Given data:
- - - -
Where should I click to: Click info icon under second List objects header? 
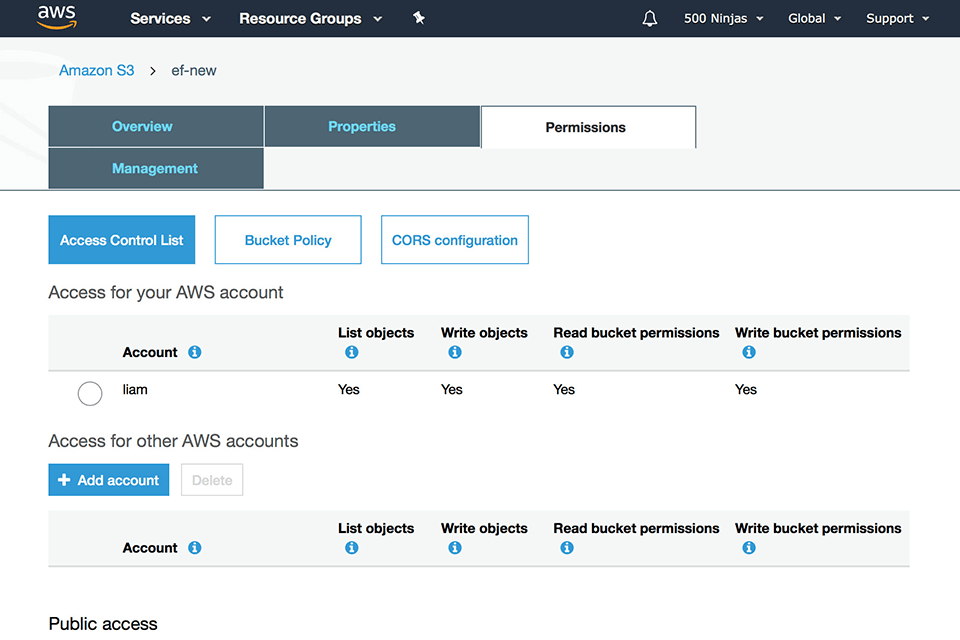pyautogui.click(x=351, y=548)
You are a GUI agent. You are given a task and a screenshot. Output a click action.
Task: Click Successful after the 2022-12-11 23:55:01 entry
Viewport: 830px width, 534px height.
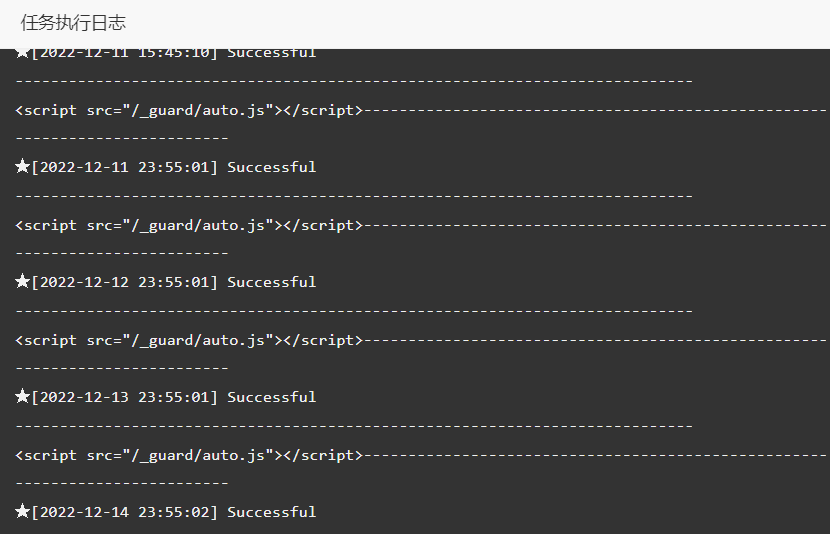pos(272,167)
- - - -
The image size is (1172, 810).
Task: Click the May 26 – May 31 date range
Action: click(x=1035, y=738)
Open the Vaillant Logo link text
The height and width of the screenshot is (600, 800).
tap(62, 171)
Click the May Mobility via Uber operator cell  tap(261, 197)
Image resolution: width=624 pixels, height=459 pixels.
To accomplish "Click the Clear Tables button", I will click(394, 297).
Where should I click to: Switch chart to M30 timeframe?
- - - -
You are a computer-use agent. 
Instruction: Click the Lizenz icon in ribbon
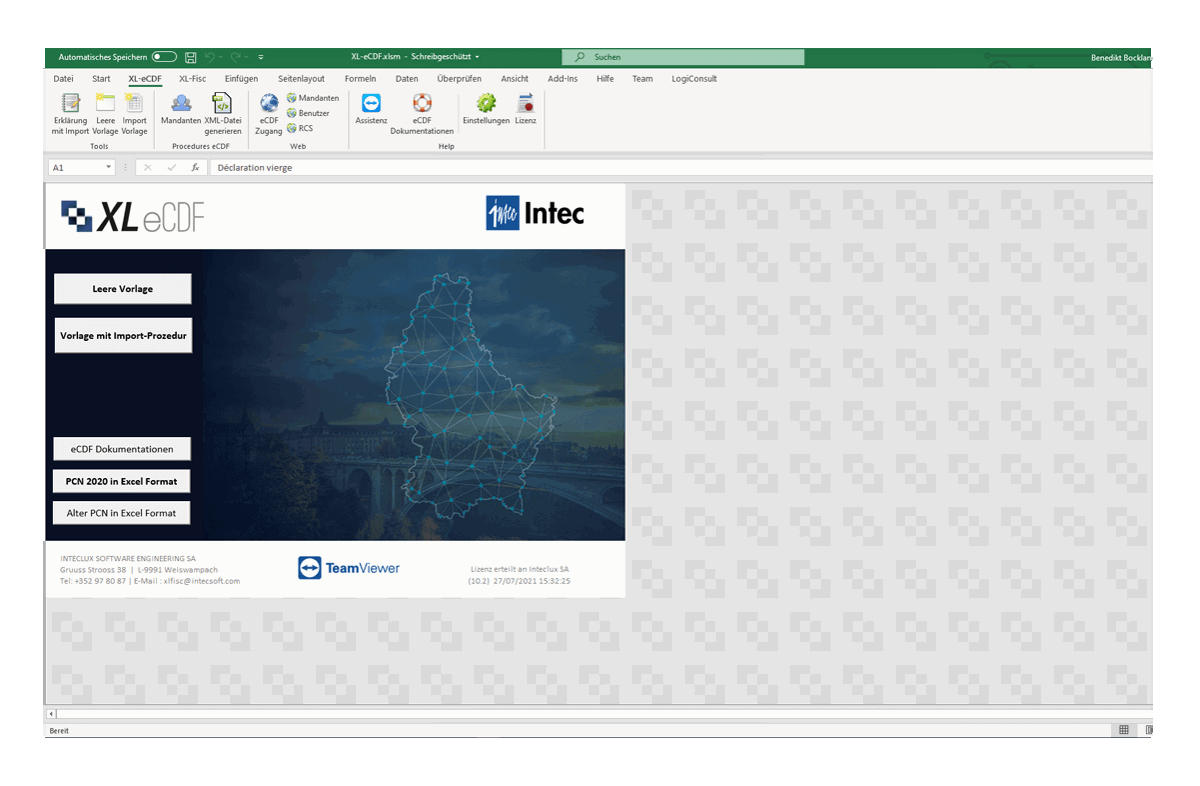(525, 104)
- - - -
Work to complete: Working through the records above, copy each line in which "agent" is found.

Answer:
You are a GUI agent. You are given a task and a screenshot. Output a click action.
You are a computer-use agent. 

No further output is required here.